Jo Hilder: “The dangers of group-think, and why we must never forget Azaria Chamberlain“
It wasn’t until the nineties, long after Lindy Chamberlain had been convicted of her baby’s murder and spent time in prison for it then exonerated, and after she and her husband Michael had divorced, that some of us actually started to say out loud “Er..I don’t think she did it.” Before that time, nobody would have dared say that in public. You’d have been shouted down. You’d have been uninvited to coffee mornings and barbeques and footy games. You’d have had people you considered to be intelligent, reasonable adults roll their eyes at you and spit “Of course she bloody did it!” And to this day, many vehemently defend this view. After all, the horse has pretty much bolted. Tasteless jokes have been told, and tasteless t-shirts worn. …
How is it easier to believe a human mother could behave like a wild dog towards her own child than it is to believe a wild dog could behave that way?
Tony Jones: “Bonhoeffer Bends a Lot of Ways“
[Eric] Metaxas’s account of Bonhoeffer’s life has been almost universally derided by Bonhoeffer scholars.

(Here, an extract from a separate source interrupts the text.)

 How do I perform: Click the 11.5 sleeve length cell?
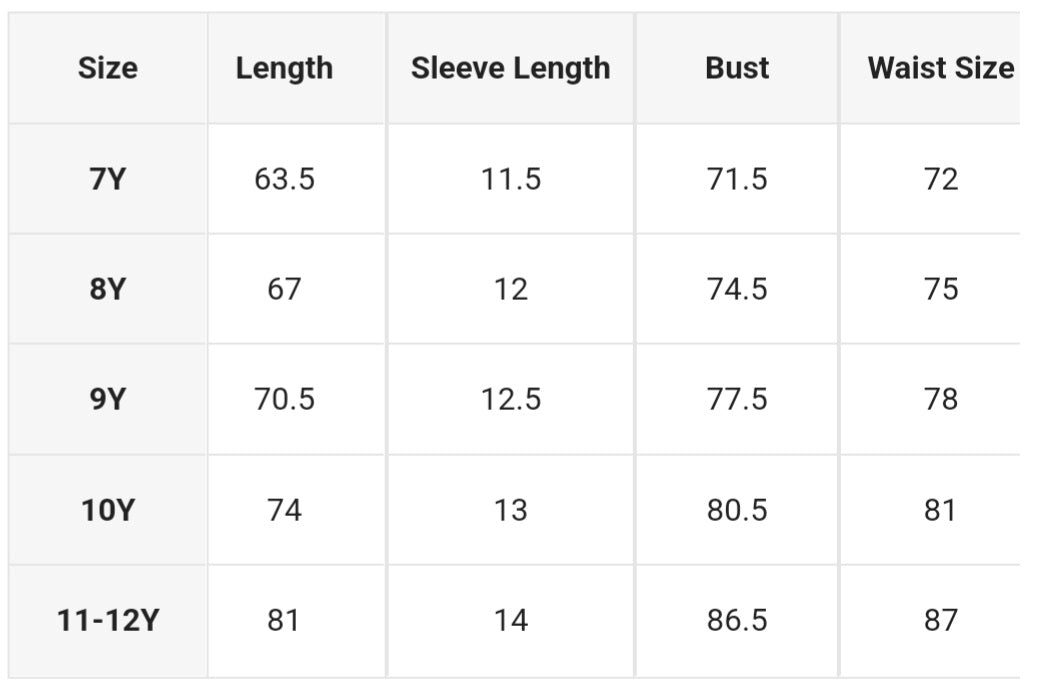[x=510, y=179]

They say that he simply took bits and pieces of Bonhoeffer’s biography — all cribbed from earlier books — and pasted them together to make his point that Bonhoeffer was actually a conservative cultural warrior who repudiated liberal Christianity and considered fundamentalists in America to be in the same plight as German Jews.
In the Association of Contemporary Church Historians Quarterly, for instance, Victoria J. Barnett of the US Holocaust Museum writes:
There are two central problems here. The first is that he has a very shaky grasp of the political, theological, and ecumenical history of the period. Hence he has pieced together the historical and theological backdrop for the Bonhoeffer story using examples from various works, sometimes completely out of context and often without understanding their meaning. He focuses too much on minor details and overlooks some of the major ones (such as the role of the Lutheran bishops and the “intact” churches). The second is that theologically, the book is a polemic, written to make the case that Bonhoeffer was in reality an evangelical Christian whose battle was not just against the Nazis but all the liberal Christians who enabled them.

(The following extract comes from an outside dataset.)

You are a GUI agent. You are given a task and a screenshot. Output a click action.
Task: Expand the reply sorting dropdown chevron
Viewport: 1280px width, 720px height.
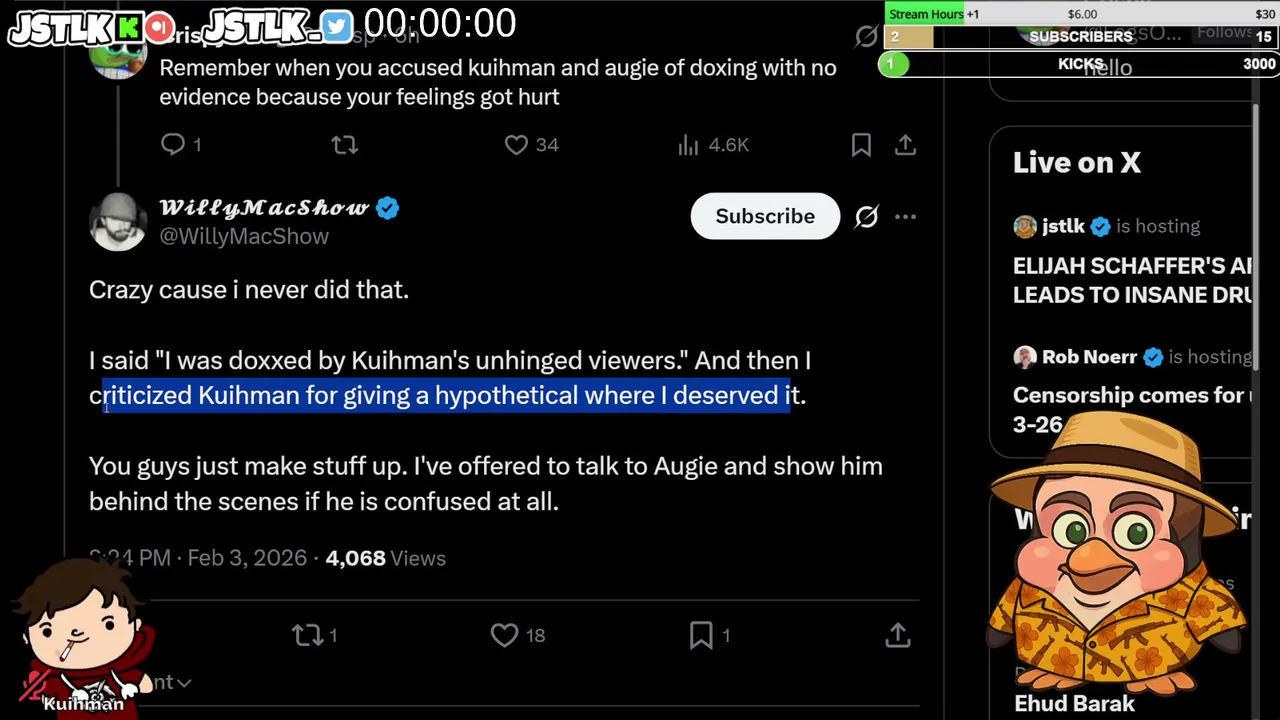(183, 683)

And that’s the nice part of the review.
Richard Rohr: “Fortnight for Freedom“
The Catholic Bishops of America have initiated a two week campaign to fight for religious freedom in America. It is called a “Fortnight for Freedom.”
It strikes a large part of the population as crying wolf when there is no wolf. Probably no population in human history has had more religious freedom and more religious support than the present population of the USA. (I myself, as a Franciscan vowed to common purse, pay no taxes. Nor do our local parishes or institutions.) It feels like entitled people wanting more entitlement.

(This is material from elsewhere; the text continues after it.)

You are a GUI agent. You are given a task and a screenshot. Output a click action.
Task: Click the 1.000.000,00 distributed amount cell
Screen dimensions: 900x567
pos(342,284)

How different from the early Christian martyrs, whom we piously venerate, who became holy and courageous through the limitations imposed on them by empires and emperors. Too bad Sts. Perpetua and Felicity could not sponsor a fortnight for freedom from their prison cells. Now we suffer no limitations or constraints, refuse to dialogue fairly or up front, and just complain that “our freedoms are being taken away.”